A tiny beetle fossil shows how insects received the Earth’s earliest flowers.

 

Without the vibrant and varied landscapes of plant life, it is nearly impossible to imagine our world today. Angiosperms, also known as flowering plants, are the most abundant and diverse group of plants. They make up more than 80% of all species, plus our staple food crops.

The world wasn’t always like that. There was a time when plant life was almost entirely green. The world burst into bloom magnificently during the age of the dinosaurs.

Our environment was blessed with flowers that were chromatic and vibrant. However, they also upended food chains and overtook their nonflowering counterparts. We don’t know much about the reactions of ecosystems to sudden flowering. A tiny beetle that has been preserved in amber for 99,000,000 years is now a valuable clue as to how these insects began to eat a new variety of colourful plants.

First flowers

There are arguments about the origin of angiosperms, but it is clear that they became diverse around 125,000,000 years ago in the Early Cretaceous.

Angiosperms’ explosive radiation, which displaced gymnosperms – the dominant, flowerless champions of the plant kingdom – is believed to have caused unprecedented upheaval within terrestrial ecosystems, changing all levels of the food chain, from herbivores and their predators.

Conifers such as pines or cypresses make up the largest group of gymnosperms. Although many gymnosperms can be pollinated by wind, some produce sugar-containing pollination drops, such as the fern-like Cycads that maintain an old relationship with beetles. With their brightly scented galleries and attractive nectar, flowering angiosperms outcompeted all gymnosperms.

We know little about the early life of angiosperms. The majority of Cretaceous flowers were found in burnt remains converted to charcoal. This makes reconstructions of their appearance difficult and rare. To reconstruct the appearance of the first flower in the world, scientists have studied living Angiosperms.

These early flowers’ pollinators have been shrouded in mystery. Over 80% of angiosperms today depend on insects to pollinate them. These groups weren’t present in the Cretaceous or were not varied. Who were the first pollinators for angiosperms in the Cretaceous?

Jurassic pollinators

Before the Cretaceous, many insects were in mutualistic relationships with plants. Some Jurassic scorpionflies had elongated mouthparts that were ideal for pollinating the gymnosperms. Fortuitous fossils found in Spain’s Early Cretaceous Amber have also revealed Thrips, small, slim insects closely related to the pollen of gymnosperms.

What about the relationship between angiosperms of the earliest age and their insect pollinators. Palaeontology is a field that requires exceptional fossils. Amber often provides these exceptional fossils. Amber is the resin from ancient trees, preserved with lifelike fidelity over many millions of years.

The unique opportunity to see ancient ecosystems through tiny bits of plants and insects trapped within amber pieces is unparalleled. Researchers have accumulated a unique collection of over 20,000 amber pieces, which they discovered in northern Myanmar in 2016. This amber is from the Golden Age of Angiosperm Diversification. It dates back to 99 million years ago.

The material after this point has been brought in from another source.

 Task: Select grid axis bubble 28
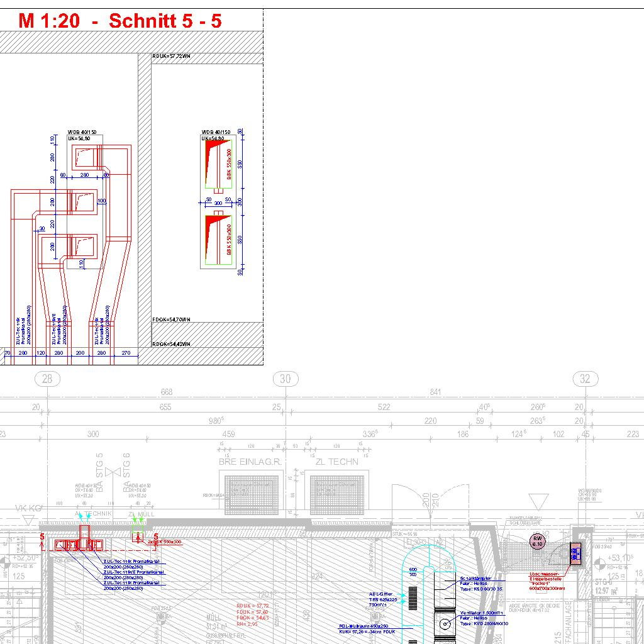pyautogui.click(x=47, y=379)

As palaeontologists working with amber, we have to sort out individual pieces and identify their content. We carefully carve them down to give a clear view of the fossil inside, sometimes down to the thickness of a microscope slide. In this Jurassic Park-like adventure, work has to be done slowly, with surgical precision.

The amber began to bear fruit after years of hard work. In late 2019, an amber sample from northern Myanmar produced a tumbling flower beetle ( Mordellidae) with many angiosperm-pollinated grains attached. The discovery of short-winged flower beetles associated with eudicot pollen, similar to the one produced by waterlilies, was next. This is an early-diverging group of angiosperms. An ancient wasp was also found to be associated with angiosperms pollen.

Last supper

The new fossil was named Pelretes viificus. Our study focused on the short-winged beetle. It measures just over one millimetre long and is a single speck in clear orange amber.

We discovered that the beetle was associated with clusters of pollen grains. Some were attached to its body directly, while others were preserved in fossilised pellets of faecal (coprolites). Coprolites provide evidence of the last meal of the beetle and are a unique piece of evidence that proves that pollen was not accidental.

We used a variety of high-tech microscopes to identify the pollen. The fossil genus Tricolpopollenites was the source of the pollen. This group can be attributed to the Euicots, a living group that includes coca, willows, and violets. Pilates is, therefore, one of the oldest pollinator angiosperms found in fossil records – and also the first beetle to show evidence of pollen feeding.

The tiny beetle’s discovery had shown that even before their rise to prominence, pollen from some of the oldest flowering plants was already being consumed by insects. We know that angiosperms and flower beetles have been associated for over 99 million years. This was when colourful flowers were exploding all around the globe.